- Theatrical release poster
- Directed by: Carlos Sanchez; Jason Sanchez;
- Written by: Carlos Sanchez; Jason Sanchez;
- Produced by: Luc Déry; Kim McCraw;
- Starring: Evan Rachel Wood; Julia Sarah Stone; Denis O'Hare;
- Cinematography: Sara Mishara
- Edited by: Jesse Riviere; Elisabeth Olga Tremblay;
- Music by: Olivier Alary
- Production company: micro_scope
- Distributed by: Les Films Christal
- Release dates: 10 September 2017 (TIFF); 6 April 2018 (Canada);
- Running time: 105 minutes
- Country: Canada
- Language: English

= Allure (2017 film) =

2017 film by Carlos and Jason Sanchez

Allure is a 2017 Canadian thriller film written and directed by Carlos and Jason Sanchez in their feature film debut. It stars Evan Rachel Wood, Julia Sarah Stone, and Denis O'Hare.

It originally premiered under the title A Worthy Companion at the 2017 Toronto International Film Festival. In December, TIFF included the film on its annual Canada's Top Ten list of the ten best Canadian films.

==Plot==
Laura Drake (Evan Rachel Wood) is an emotionally disturbed young woman who works as a house-cleaner for her father's company in an urban environment. One day, Laura meets an unhappy teenager named Eva (Julia Sarah Stone) while on the job. The pair form an unexpected connection, and Laura eventually convinces Eva to leave her oppressive mother and move in with her. Though the relationship initially works, Laura's anxiety soon makes her abusive and controlling, creating an unstable bond between the two women.

==Reception==
In November 2016, The Hollywood Reporter announced that Carlos and Jason Sanchez had cast Julia Sarah Stone in the film, opposite Evan Rachel Wood. The film would follow an emotionally troubled 30-year-old woman named Laura who falls in love with Stone's teenage character Eva, convincing Eva to live with her. The narrative would explore mental trauma, manipulation of a minor, and explicit sexual themes. An early review from the Toronto International Film Festival called the tale "a psychological thriller that focuses on a disturbing and obsessive relationship."

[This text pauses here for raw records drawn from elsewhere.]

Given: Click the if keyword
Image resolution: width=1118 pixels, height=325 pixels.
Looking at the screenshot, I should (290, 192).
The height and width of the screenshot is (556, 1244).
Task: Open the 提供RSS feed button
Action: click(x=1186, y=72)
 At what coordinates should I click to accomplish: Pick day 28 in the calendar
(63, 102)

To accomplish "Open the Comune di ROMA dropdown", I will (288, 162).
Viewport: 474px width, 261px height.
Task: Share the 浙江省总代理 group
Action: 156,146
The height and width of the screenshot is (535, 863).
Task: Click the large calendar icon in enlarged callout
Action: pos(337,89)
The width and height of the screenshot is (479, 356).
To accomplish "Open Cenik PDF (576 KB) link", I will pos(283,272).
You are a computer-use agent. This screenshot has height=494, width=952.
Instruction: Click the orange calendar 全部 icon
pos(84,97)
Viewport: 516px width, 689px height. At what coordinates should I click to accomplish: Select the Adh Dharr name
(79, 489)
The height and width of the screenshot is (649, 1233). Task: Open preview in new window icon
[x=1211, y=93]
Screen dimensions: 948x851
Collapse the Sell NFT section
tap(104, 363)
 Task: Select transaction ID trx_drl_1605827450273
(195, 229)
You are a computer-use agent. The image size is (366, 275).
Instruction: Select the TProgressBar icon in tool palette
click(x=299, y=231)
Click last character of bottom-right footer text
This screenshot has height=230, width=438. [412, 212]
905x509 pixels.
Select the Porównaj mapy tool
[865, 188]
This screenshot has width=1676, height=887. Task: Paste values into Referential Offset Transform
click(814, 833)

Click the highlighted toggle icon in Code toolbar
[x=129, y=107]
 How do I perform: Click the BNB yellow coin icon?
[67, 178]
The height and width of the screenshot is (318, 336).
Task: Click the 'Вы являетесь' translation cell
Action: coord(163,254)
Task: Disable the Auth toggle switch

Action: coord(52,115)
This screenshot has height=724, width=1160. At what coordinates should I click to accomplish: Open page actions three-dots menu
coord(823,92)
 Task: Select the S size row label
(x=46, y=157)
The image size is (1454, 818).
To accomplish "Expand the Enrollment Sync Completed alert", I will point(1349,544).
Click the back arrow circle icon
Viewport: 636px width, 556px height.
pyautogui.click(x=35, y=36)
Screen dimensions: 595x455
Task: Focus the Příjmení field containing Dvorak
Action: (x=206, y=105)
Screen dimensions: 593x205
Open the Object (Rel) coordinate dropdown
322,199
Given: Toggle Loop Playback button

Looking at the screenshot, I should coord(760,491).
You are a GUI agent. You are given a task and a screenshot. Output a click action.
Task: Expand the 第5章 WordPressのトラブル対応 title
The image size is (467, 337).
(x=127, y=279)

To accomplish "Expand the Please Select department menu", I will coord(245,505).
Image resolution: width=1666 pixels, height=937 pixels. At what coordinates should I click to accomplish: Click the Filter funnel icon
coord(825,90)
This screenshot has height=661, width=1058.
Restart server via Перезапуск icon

Stone labeled it a dark but necessary story, and revealed that she'd enjoyed working with Wood. "This is an incredible, intense, important story and I'm lucky to have been part of telling it," she said. Allure marked the third in a series of Stone's films (following Wet Bum and Weirdos) to premiere at a Toronto International Film Festival.

On review aggregator website Rotten Tomatoes, the film holds an approval rating of 46% based on 28 reviews, and an average rating of 5.88/10. The website's critical consensus reads, "Allure has visual style and an intriguing Evan Rachel Wood on its side, but a clumsily told story leaves this sexually charged thriller less than the sum of its parts." On Metacritic, the film has a weighted average score of 54 out of 100, based on 11 critics, indicating "mixed or average reviews".

The Sanchez brothers received a nomination for the Directors Guild of Canada's DGC Discovery Award.